TASK BRIEF:
Rewrite the listing from the line with "How do I perform: Click" through the end of the listing, replacing "Auto Levels" with "Auto Contrast" and keeping everything else unchanged. Give only those lines, and leave the pictures out of your answer.

-------- DATA IN THIS EXERCISE

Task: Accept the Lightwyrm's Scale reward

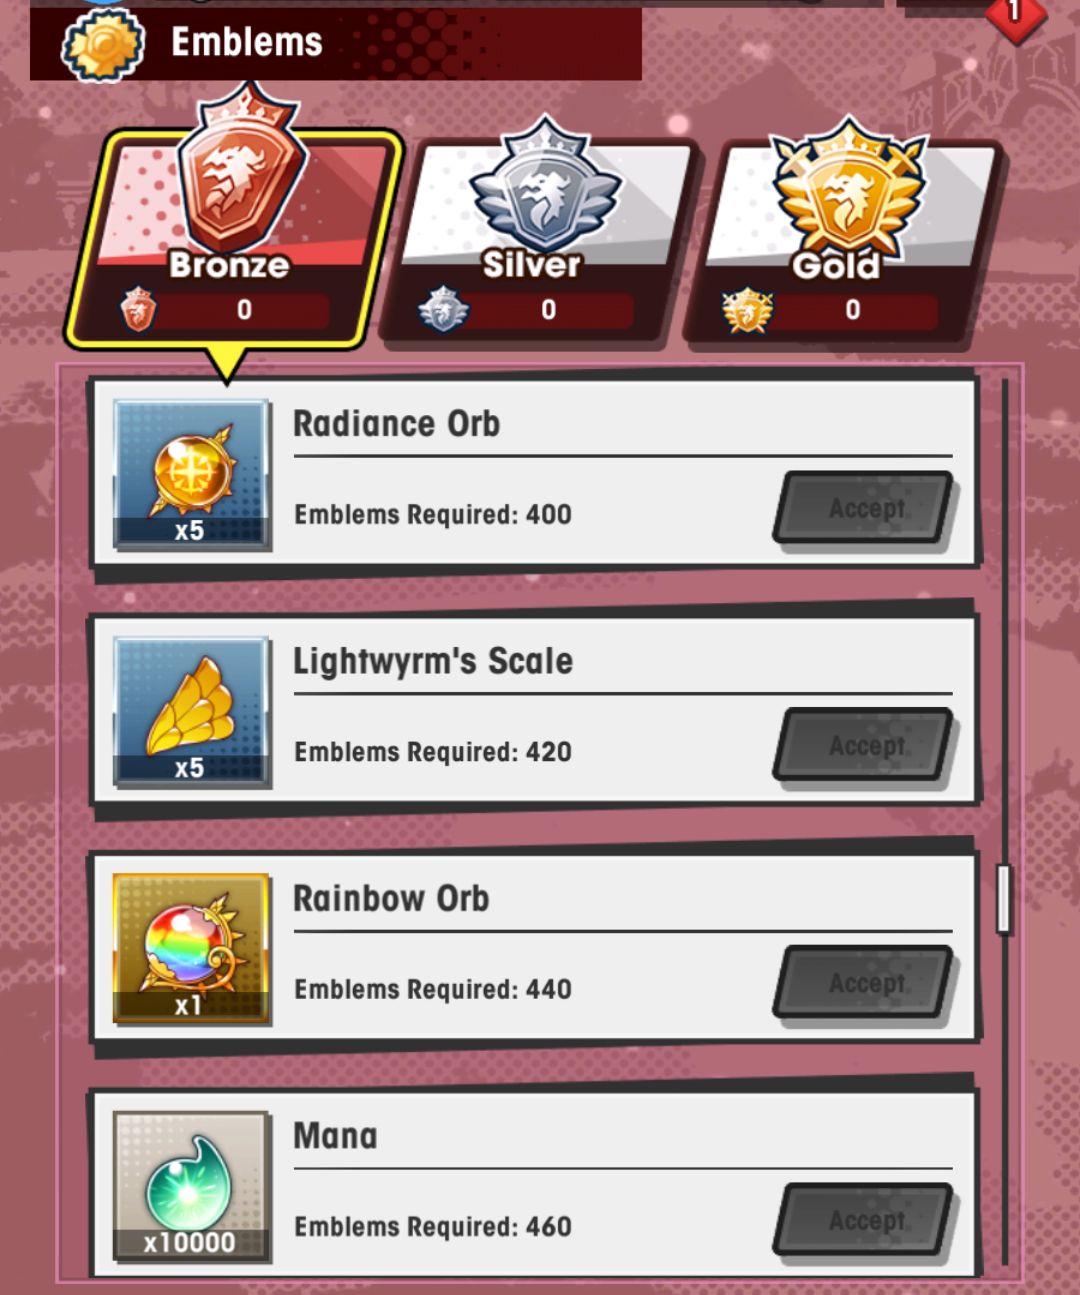Action: click(864, 745)
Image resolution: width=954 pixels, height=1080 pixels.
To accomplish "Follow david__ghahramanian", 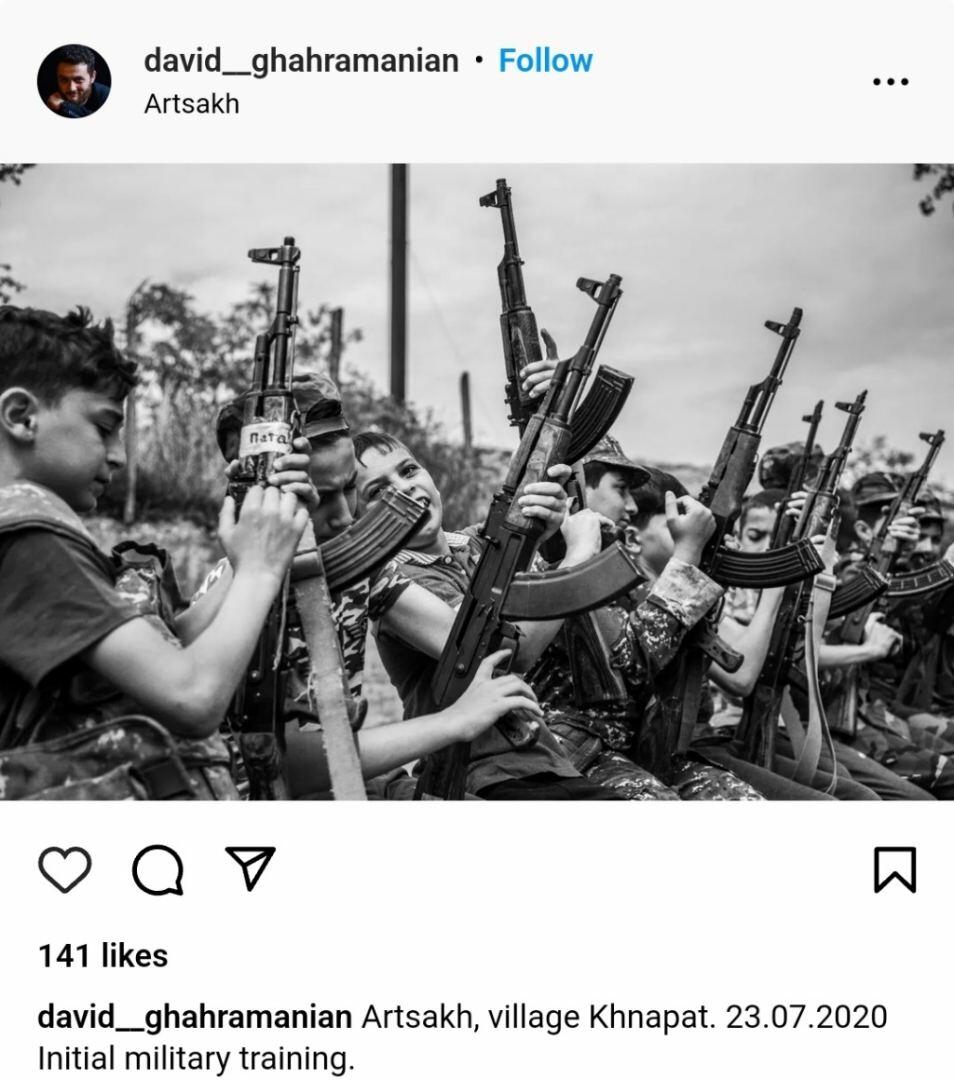I will (545, 61).
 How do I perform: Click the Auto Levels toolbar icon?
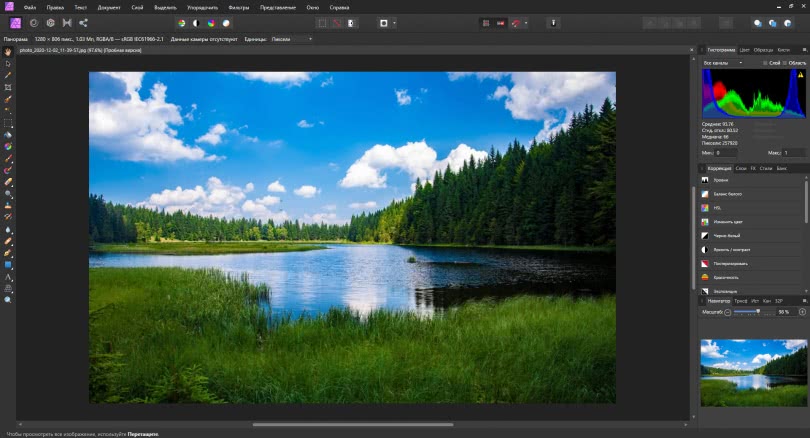(x=181, y=22)
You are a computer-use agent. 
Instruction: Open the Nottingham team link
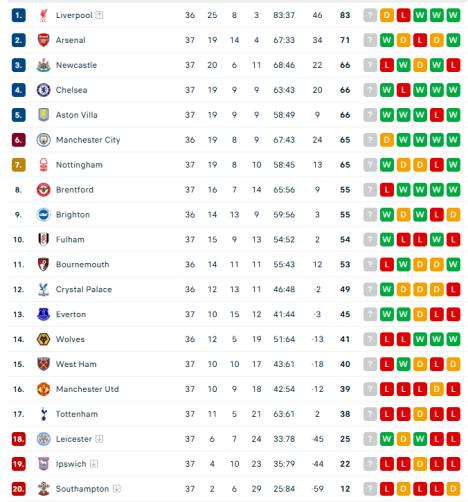pos(79,165)
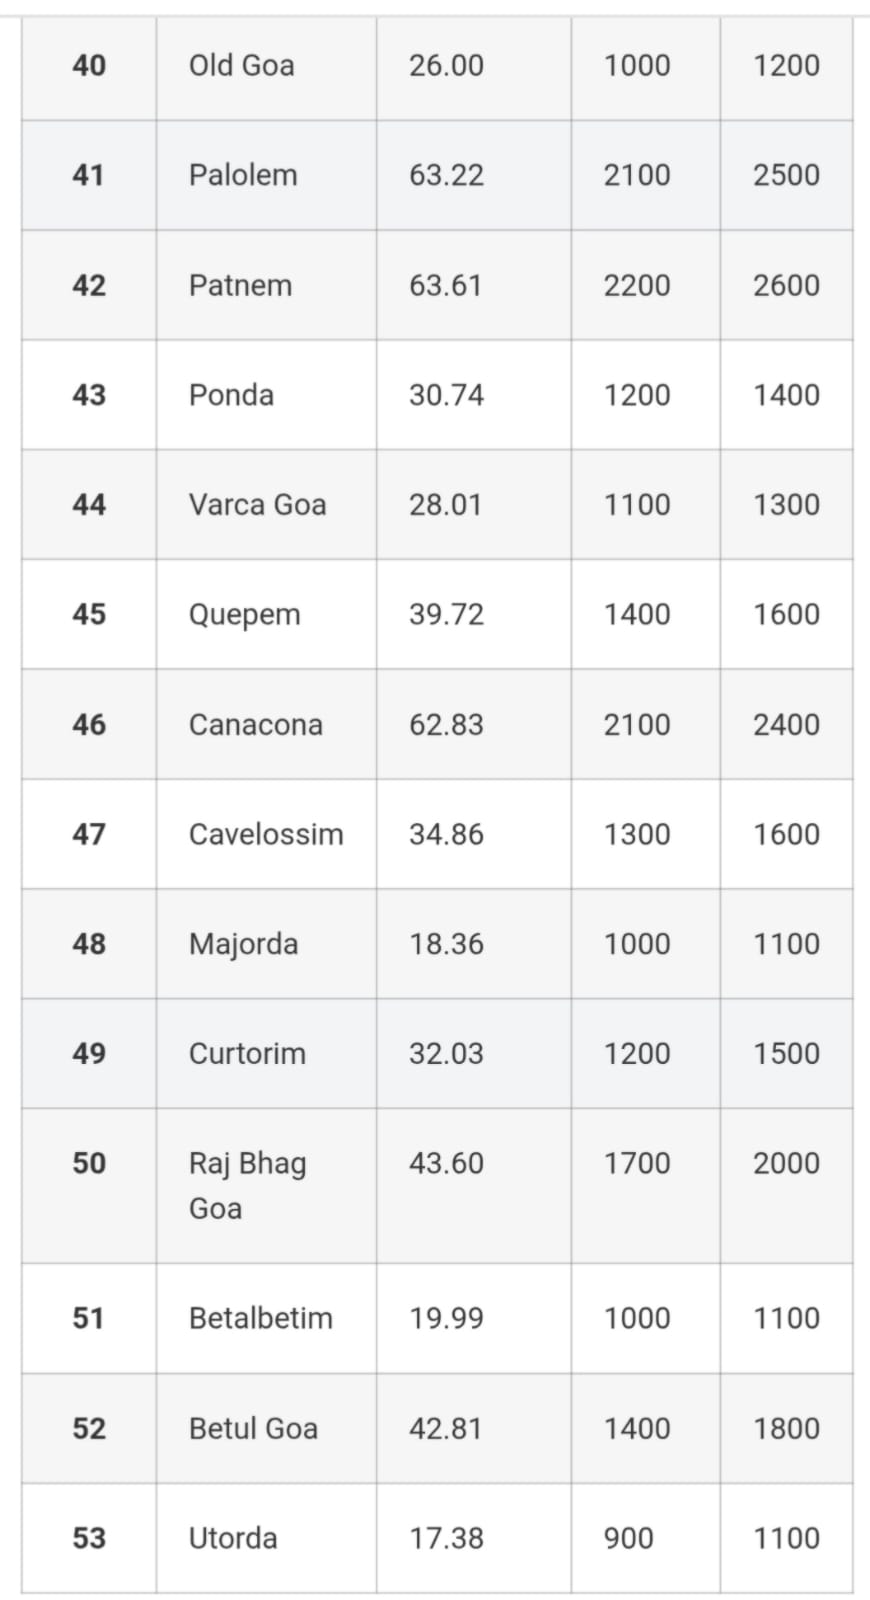Screen dimensions: 870x1600
Task: Click the Old Goa destination cell
Action: pos(242,66)
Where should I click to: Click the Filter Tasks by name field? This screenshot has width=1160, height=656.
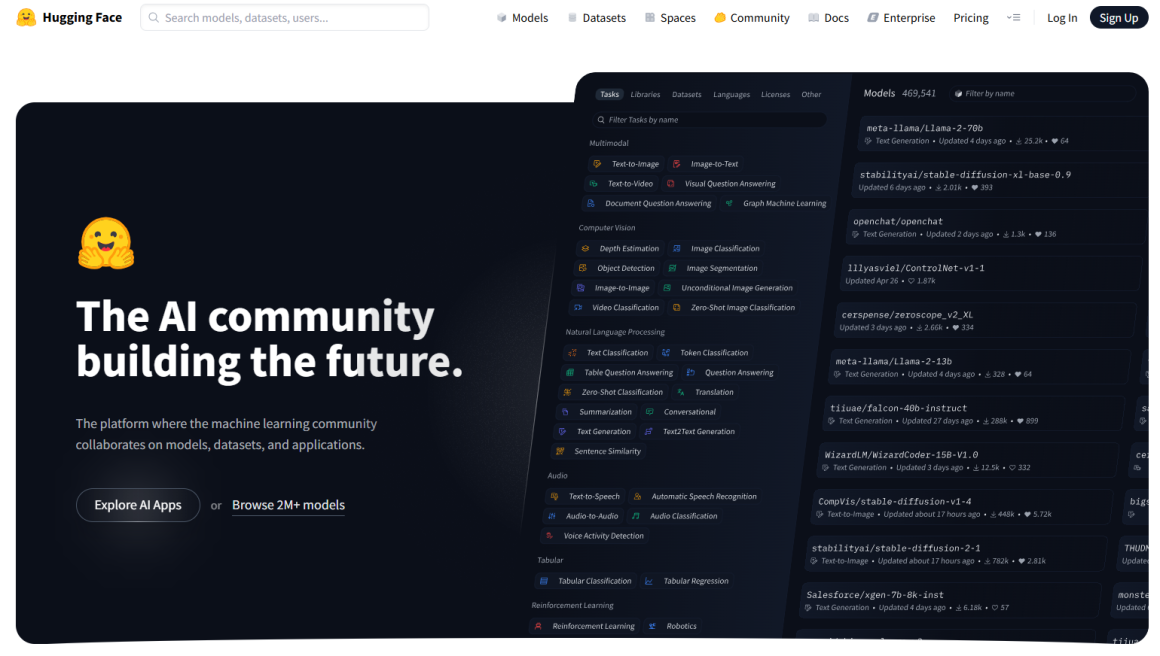click(x=710, y=120)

----------------

FULL SOLUTION:
 How do I perform: Click the Auto Contrast toolbar icon?
(x=181, y=22)
You are a computer-use agent. 
Instruction: Open the Nottingham team link
pos(79,165)
Screen dimensions: 870x1600
Task: Click the Old Goa destination cell
Action: pos(242,66)
Where should I click to: Click the Filter Tasks by name field? This screenshot has width=1160, height=656.
click(x=710, y=120)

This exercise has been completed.